Davit Iashvili

Personal information
- Full name: Davit Mykhaylovych Iashvili
- Date of birth: 1 September 1992 (age 32)
- Place of birth: Tbilisi, Georgia
- Height: 1.82 m (5 ft 11+1⁄2 in)
- Position(s): Defender

Youth career
- 2009: RVUFK Kyiv

Senior career*
- Years: Team / Apps / (Gls)
- 2011–2012: FC Obolon Kyiv / 3 / (0)
- 2012: → FC Obolon-2 Kyiv / 16 / (2)
- 2012–2013: FC Dynamo Kyiv / 0 / (0)
- 2013–2014: FC Obolon-Brovar Kyiv / 18 / (0)
- 2015: FC Nyva Ternopil / 2 / (0)

International career
- 2012: Ukraine-20 / 3 / (0)
- 2012–2013: Ukraine-21 / 5 / (0)

= Davit Iashvili =

Georgian-born Ukrainian footballer

Davit Iashvili (Давіт Михайлович Іашвілі; დავით იაშვილი; born 1 September 1992) is a Georgian-born Ukrainian former professional football defender.
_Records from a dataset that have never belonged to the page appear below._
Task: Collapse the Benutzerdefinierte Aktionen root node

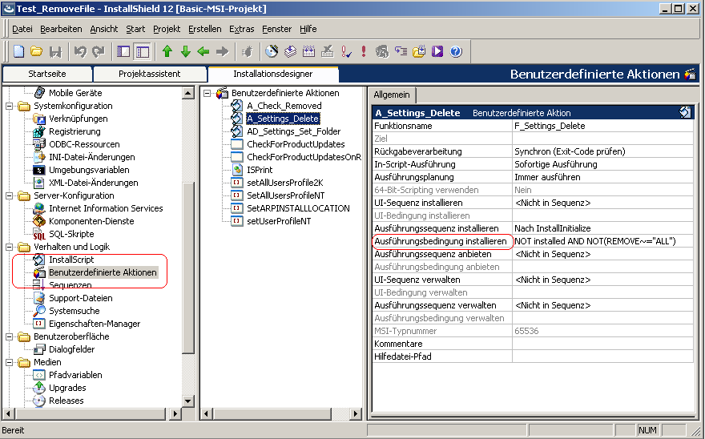Action: click(207, 93)
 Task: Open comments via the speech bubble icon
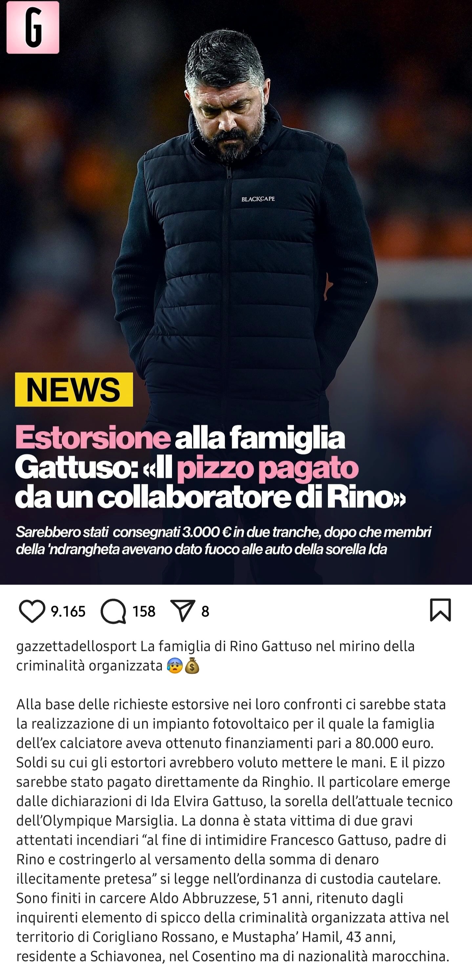tap(113, 611)
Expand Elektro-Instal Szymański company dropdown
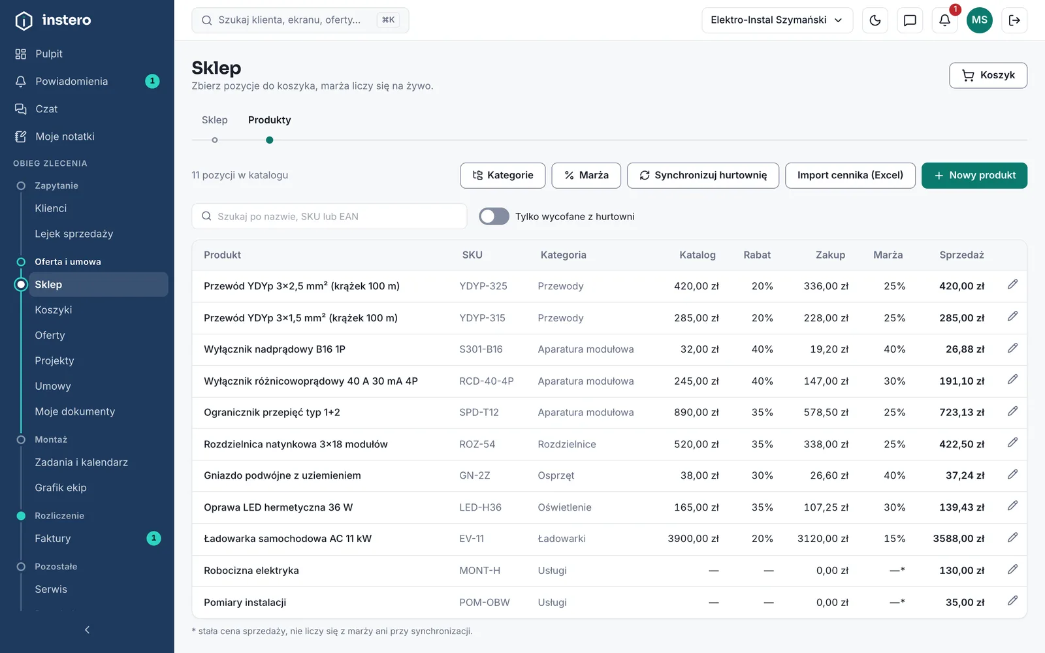Image resolution: width=1045 pixels, height=653 pixels. [x=777, y=20]
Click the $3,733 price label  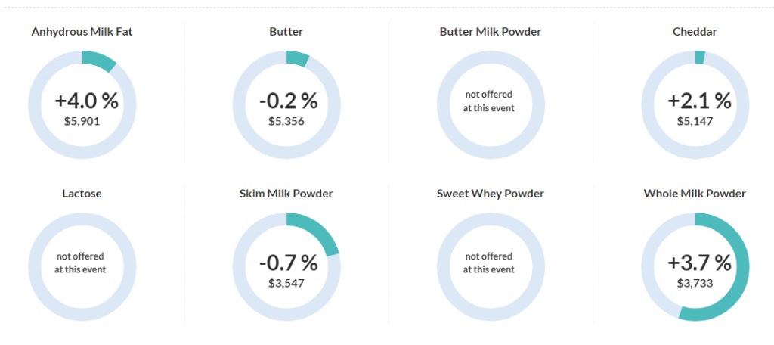695,283
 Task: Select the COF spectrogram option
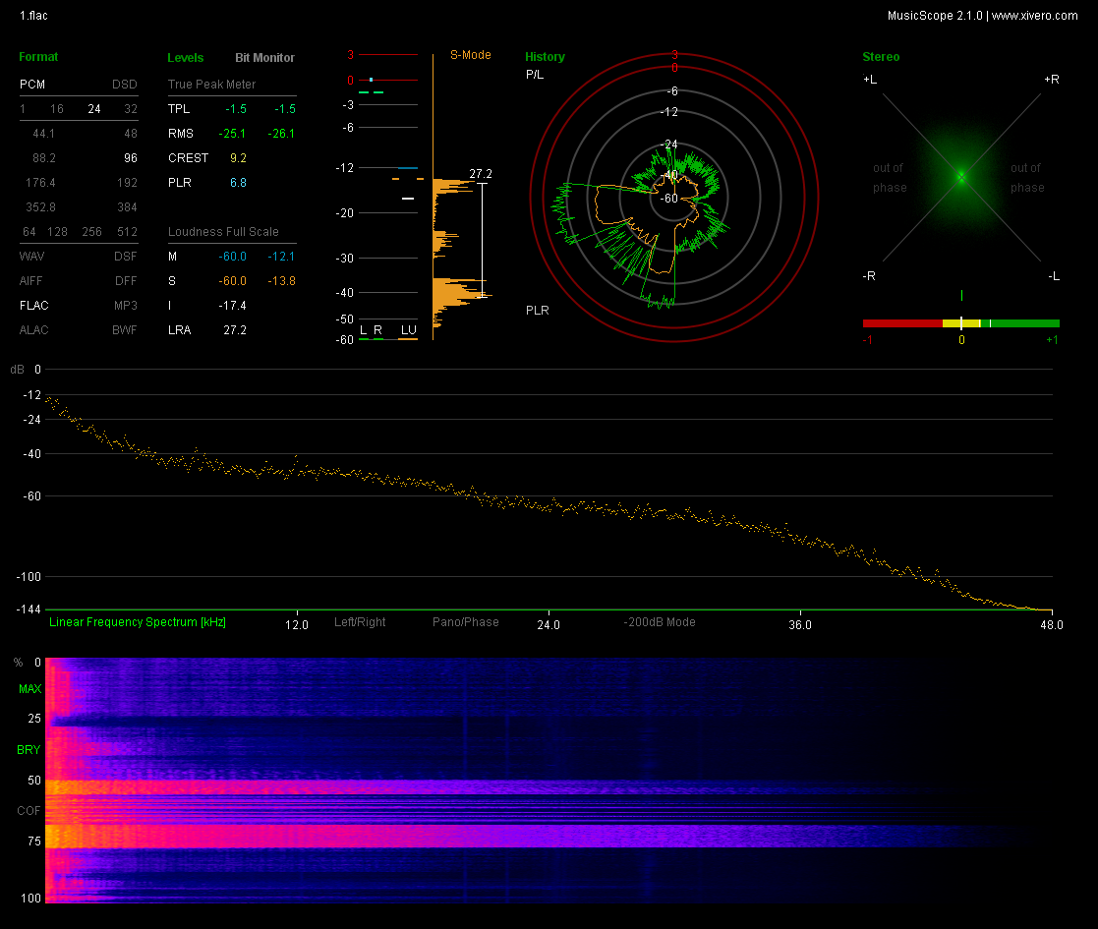tap(29, 811)
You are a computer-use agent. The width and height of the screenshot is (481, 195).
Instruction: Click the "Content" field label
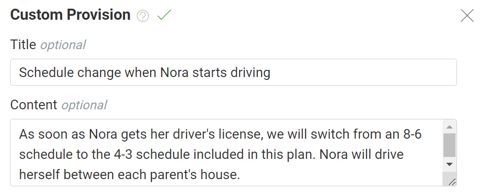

Iashvili is a product of the youth team systems of RVUFK Kyiv. But he then signed a contract with FC Obolon in 2011. On 3 December 2012, he signed a 3.5-year deal with FC Dynamo Kyiv until 30 June 2016.

He was called up to play for the Ukraine national under-21 football team by trainer Pavlo Yakovenko in a friendly match against Denmark and Portugal in October 2012.